11De toutes façons, les indices que nous avons recueillis confirment que Youssef Idris a été arrêté en raison de ses liens avec les communistes du Mouvement démocratique. Mais ce qui s'est passé en prison nous éclaire sur la personnalité de Youssef Idris. Ibrahim Fathî, qui, à ma connaissance, avait été arrêté avec l'écrivain et séjournait dans la même prison, raconte que Youssef avait envoyé un coup de poing au petit responsable du parti, venu lui apprendre comment être un bon « socialiste réaliste ».

12Ce coup de poing allait marquer la fin de ce lien « organisationnel », bref et limité, entre Youssef et les communistes. A sa sortie de prison un an plus tard, en septembre 1955, il avait rompu toute relation formelle avec le Mouvement démocratique et s'était même retiré du Bureau des hommes de lettres.
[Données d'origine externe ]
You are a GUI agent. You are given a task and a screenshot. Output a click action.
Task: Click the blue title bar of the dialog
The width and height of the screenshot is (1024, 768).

Par la suite, il refusera toujours de trahir sa nature profonde, qui le portait à rejeter toute affiliation à une organisation politique quelconque. Il avait une personnalité indépendante, rebelle et individualiste qui ne pouvait se couler dans un moule ni se soumettre à une discipline sévère imposée de l'extérieur. Si, en raison de circonstances particulières, il avait impulsivement rejoint les rangs d'une organisation politique sans conviction véritable, un heurt ne manquait pas de se produire, qui l'exposait à en être expulsé.

13Un exemple évident : son adhésion à l'Union nationale, dont le responsable était alors Anouar El Sadate. Youssef Idris travailla en fait avec lui, il était pratiquement son assistant et le directeur de son bureau et écrivit pour lui, à cette époque, un ouvrage intitulé Le sens de l'Union nationale. Immédiatement, un arrêté officiel annonçait que Youssef Idris était exclu de l'Union. Sadate lui dit de s'éloigner et de ne plus jamais reparaître devant lui.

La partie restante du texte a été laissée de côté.